### Exercise brief
Replace "menu section" with "menu group" in the rows from the one containing "Task: Expand the 模具寿命及更换 menu section" down through the one containing "Action: pyautogui.click(x=145, y=55)", and write out only those rows with all else unchanged. Leave the pictures out.

### Task input
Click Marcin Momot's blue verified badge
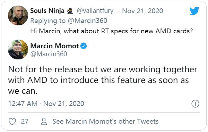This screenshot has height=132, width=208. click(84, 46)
--
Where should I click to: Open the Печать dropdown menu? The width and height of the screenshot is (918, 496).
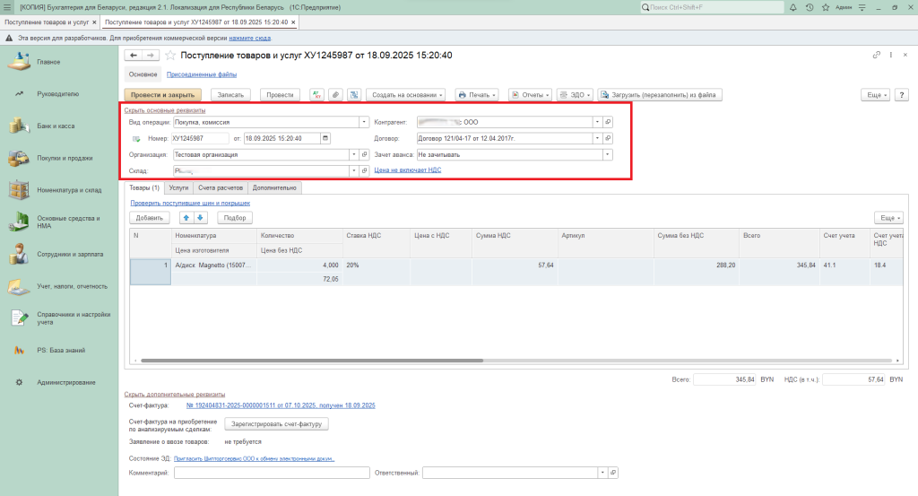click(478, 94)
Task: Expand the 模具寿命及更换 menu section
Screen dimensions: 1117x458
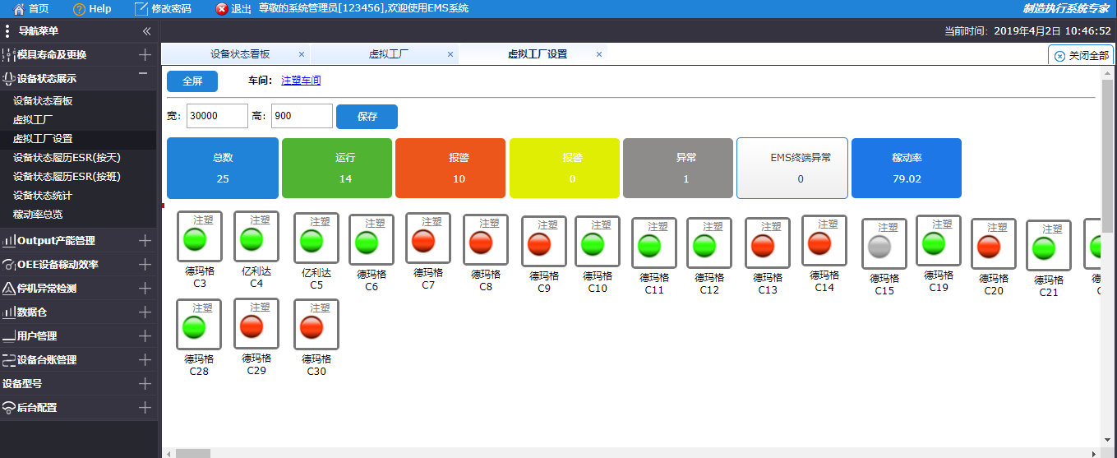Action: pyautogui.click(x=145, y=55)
* * *
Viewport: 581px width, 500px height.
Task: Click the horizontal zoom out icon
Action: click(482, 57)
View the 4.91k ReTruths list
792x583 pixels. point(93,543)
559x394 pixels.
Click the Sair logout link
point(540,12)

### Exercise response
Task: Expand the 模具寿命及更换 menu group
Screen dimensions: 1117x458
Action: pyautogui.click(x=145, y=55)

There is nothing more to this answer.